Print only the closing part of the entries. It starts at the line containing "Task: Click the paragraph starting 多分、取り巻き共は" and includes the final line, exactly as written.

**Record extracts:**
########

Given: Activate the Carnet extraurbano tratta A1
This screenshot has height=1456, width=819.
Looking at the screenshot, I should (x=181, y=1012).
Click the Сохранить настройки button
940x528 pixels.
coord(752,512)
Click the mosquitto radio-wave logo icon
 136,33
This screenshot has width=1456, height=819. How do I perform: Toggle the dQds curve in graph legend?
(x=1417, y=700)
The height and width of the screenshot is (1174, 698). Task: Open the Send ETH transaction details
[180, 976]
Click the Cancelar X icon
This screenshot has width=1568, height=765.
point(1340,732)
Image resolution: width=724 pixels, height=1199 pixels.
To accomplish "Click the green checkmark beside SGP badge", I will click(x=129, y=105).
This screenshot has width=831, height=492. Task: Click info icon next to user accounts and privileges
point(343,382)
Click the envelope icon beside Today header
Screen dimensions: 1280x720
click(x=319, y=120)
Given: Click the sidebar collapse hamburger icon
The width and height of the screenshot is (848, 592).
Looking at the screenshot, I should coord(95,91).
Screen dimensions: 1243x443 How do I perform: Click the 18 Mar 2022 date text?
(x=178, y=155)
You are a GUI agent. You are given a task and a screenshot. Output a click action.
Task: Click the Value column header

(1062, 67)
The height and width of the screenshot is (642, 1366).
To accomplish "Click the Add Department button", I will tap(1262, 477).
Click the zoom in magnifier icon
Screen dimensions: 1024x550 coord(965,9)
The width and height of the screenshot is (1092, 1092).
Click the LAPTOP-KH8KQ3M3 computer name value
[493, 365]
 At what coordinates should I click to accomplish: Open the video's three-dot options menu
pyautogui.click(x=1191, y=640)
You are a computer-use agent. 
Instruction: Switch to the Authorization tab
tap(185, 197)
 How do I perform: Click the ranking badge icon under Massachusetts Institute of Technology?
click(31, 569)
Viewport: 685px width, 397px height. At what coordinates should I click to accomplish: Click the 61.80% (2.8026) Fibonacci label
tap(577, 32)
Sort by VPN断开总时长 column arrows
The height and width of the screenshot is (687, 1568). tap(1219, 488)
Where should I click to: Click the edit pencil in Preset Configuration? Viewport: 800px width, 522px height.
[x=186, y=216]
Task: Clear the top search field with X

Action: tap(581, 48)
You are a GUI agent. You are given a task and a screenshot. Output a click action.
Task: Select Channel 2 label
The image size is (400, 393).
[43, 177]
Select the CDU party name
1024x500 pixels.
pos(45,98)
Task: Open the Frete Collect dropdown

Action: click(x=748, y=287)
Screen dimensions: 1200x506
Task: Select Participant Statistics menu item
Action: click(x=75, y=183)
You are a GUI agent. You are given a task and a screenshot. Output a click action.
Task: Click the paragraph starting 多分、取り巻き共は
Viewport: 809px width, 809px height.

########

**Output for this task:**
Task: Click the paragraph starting 多分、取り巻き共は
Viewport: 809px width, 809px height.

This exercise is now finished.